→ Requirement: Please retype, word for word, the part of the Claudette's Star text that opens with the words containing "Equally visceral is" and closes with "her black subjects.".

→ Document text:
= = = =
Claudette’s Star
In Claudette’s Star, Ayo Akingbade recreates and documents her subjects’ encounters with art, literature and the “canon.” A commune between young artists and artistic legacies, that looks towards the future.
Programmer’s Note
The film opens in a hazy field, where a slowed down mix of Derrick Harriott’s “The Loser” fills the scene, and the lyrics contrast feelings of serenity and possibility, as a young girl reaches towards the sky and attempts to catch it in her hands. Threading throughout Claudette’s Star is the not-quite-graspable, visceral feeling, which art—whether music, painting or literature—can evoke, exceeding the institutions that may claim to define them.
Equally visceral is the composition of the film: textured and manifested as a series of interpretations about spectatorship and voice. The artist’s camera records relaxed and intimate portraits of young black artists, walking through gallery spaces and in the Royal Academy collection and library. Some of the film’s subjects talk about their literary inspirations, others give their responses to paintings, and the film situates them as active, vocal agents of cultural institutions with a history of exclusion. Akingbade’s film considers these architectural spaces (with their hushed histories) alongside the lived imaginary space—the site of dreams, inspiration and collective feeling—of her black subjects.
= = = =
→ Stored data:
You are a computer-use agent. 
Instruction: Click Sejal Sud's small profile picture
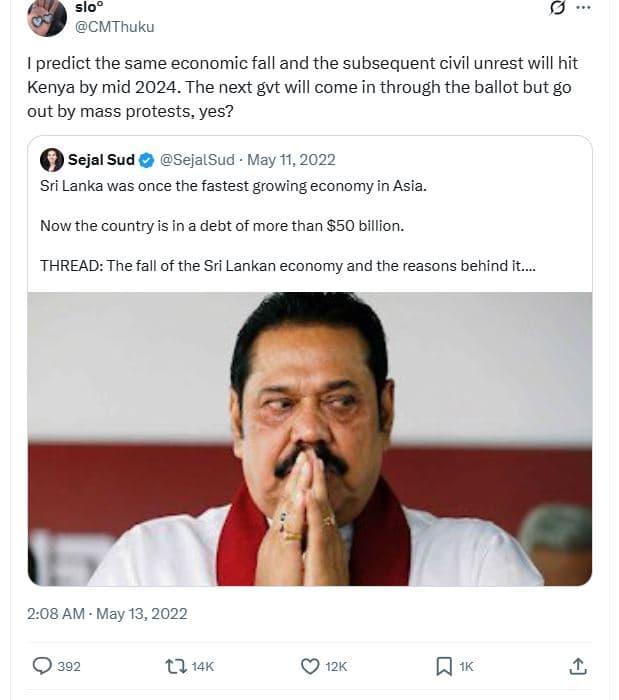tap(51, 160)
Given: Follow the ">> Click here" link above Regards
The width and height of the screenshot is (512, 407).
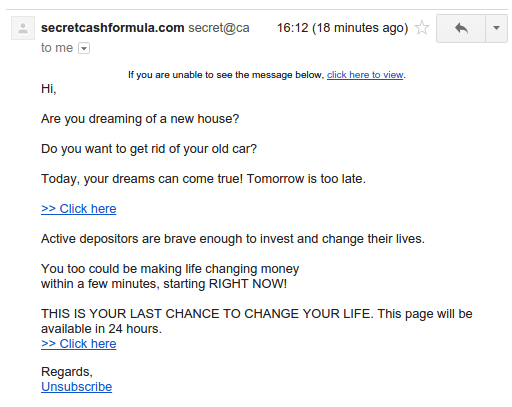Looking at the screenshot, I should (x=79, y=344).
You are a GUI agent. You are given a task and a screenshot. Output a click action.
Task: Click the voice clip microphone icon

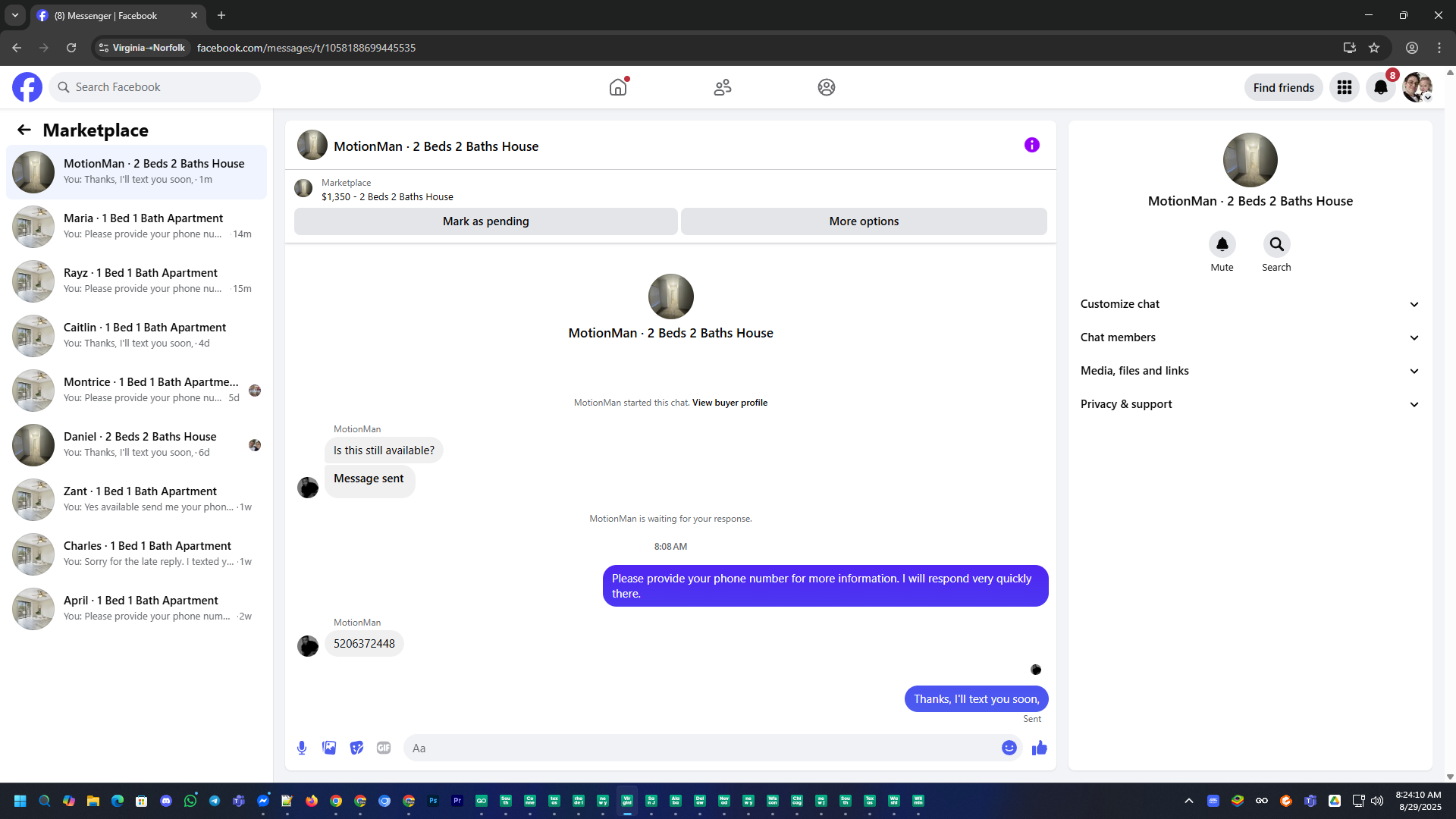(x=302, y=748)
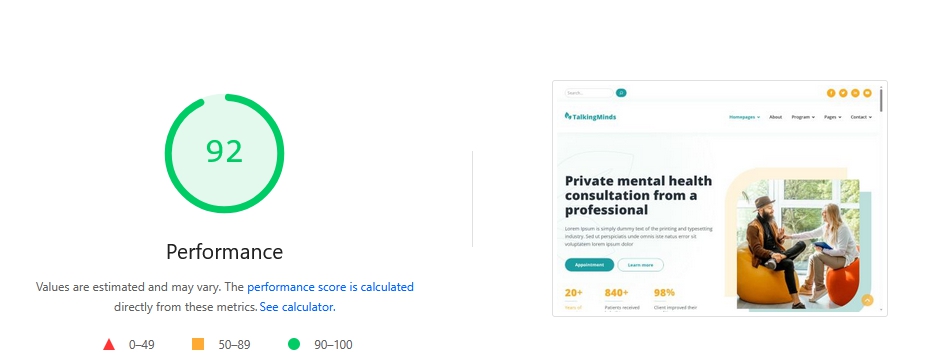Click the Learn more button
The width and height of the screenshot is (938, 362).
pyautogui.click(x=640, y=264)
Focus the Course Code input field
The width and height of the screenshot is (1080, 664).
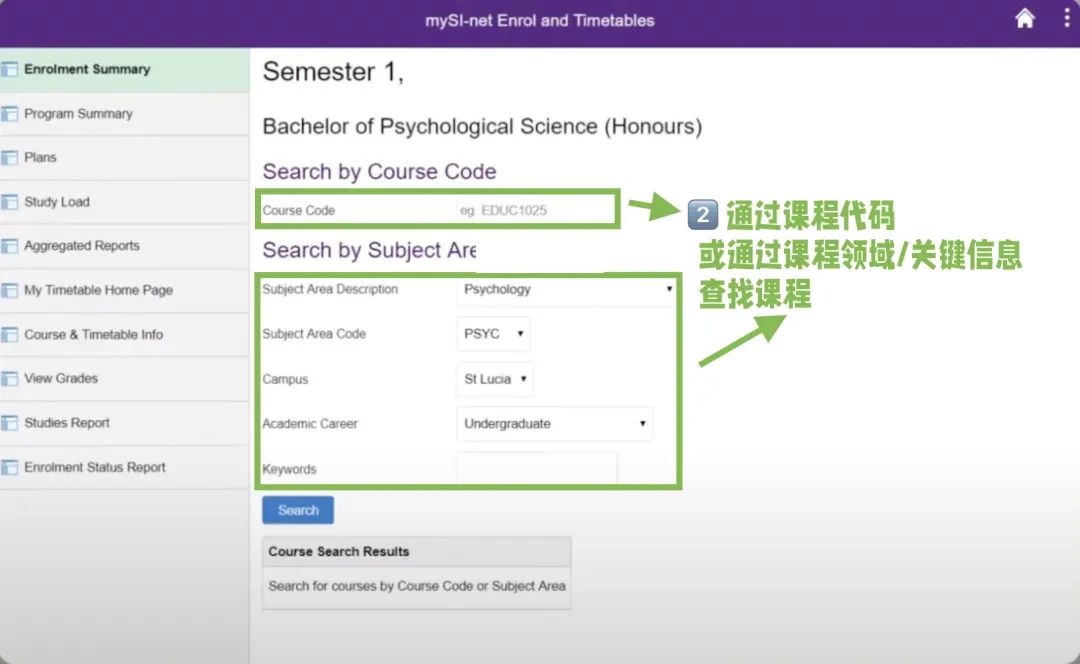pos(534,210)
= = = =
→ Result of this exercise:
Equally visceral is the composition of the film: textured and manifested as a series of interpretations about spectatorship and voice. The artist’s camera records relaxed and intimate portraits of young black artists, walking through gallery spaces and in the Royal Academy collection and library. Some of the film’s subjects talk about their literary inspirations, others give their responses to paintings, and the film situates them as active, vocal agents of cultural institutions with a history of exclusion. Akingbade’s film considers these architectural spaces (with their hushed histories) alongside the lived imaginary space—the site of dreams, inspiration and collective feeling—of her black subjects.